La vallée aride de la Dawkah, dans la région de Dhofar, abrite la plus grande réserve d’arbres à encens du monde, selon les autorités, avec près de 5.000 spécimens dont près d’un millier produit cette résine aux effluves envoûtantes. "Pour nous, l’encens est plus précieux que l’or, c’est un trésor", confie à l’AFP Abdallah Jaddad, un cultivateur de plus de 70 ans, adossé à un arbre.
La réserve est exploitée par la maison de parfum omanaise Amouage, dont les fragrances se vendent à plusieurs centaines de dollars la bouteille, notamment aux Galeries Lafayette à Paris, en se basant sur le savoir-faire de familles versées dans l’encens depuis des générations.
Inscrite au patrimoine mondial de l’Unesco depuis 2000, la vallée de la Dawkah est l’un des rares endroits au monde où pousse le boswellia, l’arbre à la précieuse écorce.
Ancien pétrole
Le commerce de l’encens, qui remonte au troisième millénaire avant notre ère, faisait route depuis le Dhofar, par voies maritimes et caravanes, jusqu’en Mésopotamie, dans la vallée de l’Indus et l’Égypte antique, et atteignait même la Grèce, Rome et la Chine. "L’encens avait à peu près la même valeur que le pétrole aujourd’hui", affirme Ahmed al-Murshidi, directeur du site archéologique de Khor Rori, dont le port servait à exporter l’encens vers le reste du monde.
La variété cultivée dans la vallée la Dawkah, le najdi, est connue pour ses vertus médicinales et cosmétiques, raconte Faisal Hussein ben Askar dont le père a fondé une boutique spécialisée dans les années 1950. "Plus l’encens est pur et net, plus il est adapté a être consommé comme traitement (médicinal), le reste servant d’encens à brûler", a-t-il expliqué en indiquant que la région de Dhofar comptait plusieurs usines spécialisées dans les huiles et les crèmes cosmétiques. La qualité la plus rare et la plus recherchée de cette résine se distingue par une couleur vert clair.
La résine est récoltée à la main selon des méthodes traditionnelles : on entaille l’écorce pour laisser s’écouler la substance gommeuse, qui se détache après avoir séchée au bout de quelques jours.
Savoir-faire
La cueillette exige un soin attentif et un savoir-faire précis. "Nous incisons l’arbre à des endroits précis et limités, environ cinq fois, pour le préserver", explique le cultivateur Musallam ben Saïd Jaddad. "Personne ne doit éventrer un arbre à encens, cela pourrait le tuer".

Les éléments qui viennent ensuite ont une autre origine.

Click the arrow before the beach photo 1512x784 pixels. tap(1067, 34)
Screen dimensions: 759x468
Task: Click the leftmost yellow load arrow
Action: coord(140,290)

En 2022, la maison de parfumerie de luxe Amouage a conclu un partenariat avec les autorités omanaises pour développer la réserve de Dawkah, ne récoltant qu’un nombre limité d’arbres par saison afin de les préserver. Chaque arbre y est doté d’un code unique et suivi par une équipe de spécialistes.
La réserve devrait également se doter bientôt d’une distillerie afin de produire localement l’huile d’encens, étape clé pour son usage en parfumerie, et "se passer de la distillation française", selon son superviseur, Mohammed Faraj Istanbuli.
"Le gouvernement mène des projets essentiels (dans la région), comme la construction de routes, qui menacent d’autres zones où poussent des arbres à encens", explique-t-il. "Nous transplantons ces arbres dans la réserve. Nous en avons déjà sauvé environ 600", dit-il fièrement.